*WHAT IS BEING ASKED:*
Throughout the records below, find the lines with the string "will" and give how many there are, nothing else.

(Dataset entries)
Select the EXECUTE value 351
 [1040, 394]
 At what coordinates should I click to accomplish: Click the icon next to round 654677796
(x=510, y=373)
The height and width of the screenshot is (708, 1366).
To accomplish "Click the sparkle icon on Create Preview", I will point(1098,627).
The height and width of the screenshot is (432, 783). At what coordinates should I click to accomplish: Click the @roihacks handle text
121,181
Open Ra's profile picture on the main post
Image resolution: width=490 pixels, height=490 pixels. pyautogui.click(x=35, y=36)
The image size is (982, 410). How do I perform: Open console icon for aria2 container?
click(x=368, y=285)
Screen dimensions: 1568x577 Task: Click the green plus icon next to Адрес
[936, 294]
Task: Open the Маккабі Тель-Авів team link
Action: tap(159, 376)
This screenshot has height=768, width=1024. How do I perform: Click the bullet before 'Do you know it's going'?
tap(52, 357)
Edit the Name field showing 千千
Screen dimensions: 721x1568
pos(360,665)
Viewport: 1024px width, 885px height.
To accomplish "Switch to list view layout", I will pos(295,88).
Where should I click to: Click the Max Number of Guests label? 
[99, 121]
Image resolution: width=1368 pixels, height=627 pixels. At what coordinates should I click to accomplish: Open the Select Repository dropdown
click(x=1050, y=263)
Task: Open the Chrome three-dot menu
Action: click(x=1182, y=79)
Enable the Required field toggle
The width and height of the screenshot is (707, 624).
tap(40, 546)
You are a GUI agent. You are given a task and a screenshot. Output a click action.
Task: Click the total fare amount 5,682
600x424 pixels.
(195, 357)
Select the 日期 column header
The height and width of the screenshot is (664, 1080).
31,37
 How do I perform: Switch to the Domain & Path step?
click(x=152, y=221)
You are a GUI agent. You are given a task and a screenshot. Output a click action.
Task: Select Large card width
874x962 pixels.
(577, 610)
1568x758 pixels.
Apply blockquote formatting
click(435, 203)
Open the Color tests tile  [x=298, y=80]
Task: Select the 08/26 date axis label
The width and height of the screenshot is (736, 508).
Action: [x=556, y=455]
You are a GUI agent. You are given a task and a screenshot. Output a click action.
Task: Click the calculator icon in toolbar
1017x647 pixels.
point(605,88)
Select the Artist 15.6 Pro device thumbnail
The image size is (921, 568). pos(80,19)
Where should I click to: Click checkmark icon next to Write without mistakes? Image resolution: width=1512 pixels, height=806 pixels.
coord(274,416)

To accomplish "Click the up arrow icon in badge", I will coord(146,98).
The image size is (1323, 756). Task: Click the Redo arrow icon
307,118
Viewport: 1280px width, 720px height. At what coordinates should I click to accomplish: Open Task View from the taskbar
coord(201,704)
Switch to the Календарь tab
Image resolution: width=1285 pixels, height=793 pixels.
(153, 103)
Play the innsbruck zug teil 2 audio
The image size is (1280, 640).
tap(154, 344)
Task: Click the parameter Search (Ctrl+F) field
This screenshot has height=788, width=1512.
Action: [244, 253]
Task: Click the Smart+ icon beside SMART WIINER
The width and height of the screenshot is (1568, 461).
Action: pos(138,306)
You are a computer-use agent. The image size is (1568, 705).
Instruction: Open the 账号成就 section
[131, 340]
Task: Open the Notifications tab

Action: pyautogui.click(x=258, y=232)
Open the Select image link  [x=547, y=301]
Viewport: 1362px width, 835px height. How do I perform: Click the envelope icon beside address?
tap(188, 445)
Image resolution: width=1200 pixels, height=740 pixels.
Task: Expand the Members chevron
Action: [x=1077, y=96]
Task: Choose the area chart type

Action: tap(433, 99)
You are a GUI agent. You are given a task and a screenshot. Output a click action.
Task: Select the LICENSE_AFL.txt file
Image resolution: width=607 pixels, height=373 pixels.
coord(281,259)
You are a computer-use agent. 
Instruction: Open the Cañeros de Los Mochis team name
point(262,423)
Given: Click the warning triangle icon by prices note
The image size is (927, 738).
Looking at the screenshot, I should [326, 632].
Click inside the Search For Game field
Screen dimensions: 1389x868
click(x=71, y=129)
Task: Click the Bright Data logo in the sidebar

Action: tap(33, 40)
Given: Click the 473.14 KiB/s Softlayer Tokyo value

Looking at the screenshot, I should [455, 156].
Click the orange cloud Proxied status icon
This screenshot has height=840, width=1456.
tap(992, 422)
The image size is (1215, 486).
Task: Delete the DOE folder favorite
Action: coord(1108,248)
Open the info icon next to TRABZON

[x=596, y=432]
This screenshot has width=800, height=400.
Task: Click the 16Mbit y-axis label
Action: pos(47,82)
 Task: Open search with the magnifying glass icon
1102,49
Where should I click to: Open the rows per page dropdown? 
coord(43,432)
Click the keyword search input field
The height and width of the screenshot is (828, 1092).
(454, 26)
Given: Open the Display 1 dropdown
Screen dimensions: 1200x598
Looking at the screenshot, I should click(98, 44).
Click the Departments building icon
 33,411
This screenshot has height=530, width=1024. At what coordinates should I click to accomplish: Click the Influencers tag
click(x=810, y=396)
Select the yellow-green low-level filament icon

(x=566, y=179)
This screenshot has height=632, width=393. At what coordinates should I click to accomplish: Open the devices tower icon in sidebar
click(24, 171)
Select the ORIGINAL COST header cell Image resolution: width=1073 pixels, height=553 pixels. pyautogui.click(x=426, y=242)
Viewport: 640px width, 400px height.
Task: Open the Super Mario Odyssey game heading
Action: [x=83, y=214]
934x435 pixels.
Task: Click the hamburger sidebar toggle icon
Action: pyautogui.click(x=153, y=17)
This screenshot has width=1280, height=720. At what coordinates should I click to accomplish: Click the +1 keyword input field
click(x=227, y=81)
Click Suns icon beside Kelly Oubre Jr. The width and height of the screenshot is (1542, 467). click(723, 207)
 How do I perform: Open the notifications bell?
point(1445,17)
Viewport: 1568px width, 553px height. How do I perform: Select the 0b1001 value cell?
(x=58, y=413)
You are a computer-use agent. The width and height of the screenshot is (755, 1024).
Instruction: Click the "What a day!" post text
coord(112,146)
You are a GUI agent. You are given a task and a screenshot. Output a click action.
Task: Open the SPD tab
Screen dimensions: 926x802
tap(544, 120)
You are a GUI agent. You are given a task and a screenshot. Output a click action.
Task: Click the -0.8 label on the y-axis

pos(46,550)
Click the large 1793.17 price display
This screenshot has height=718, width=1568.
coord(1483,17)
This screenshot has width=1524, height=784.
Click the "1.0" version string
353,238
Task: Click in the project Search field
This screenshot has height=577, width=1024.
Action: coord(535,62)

*RESPONSE BOX:*
3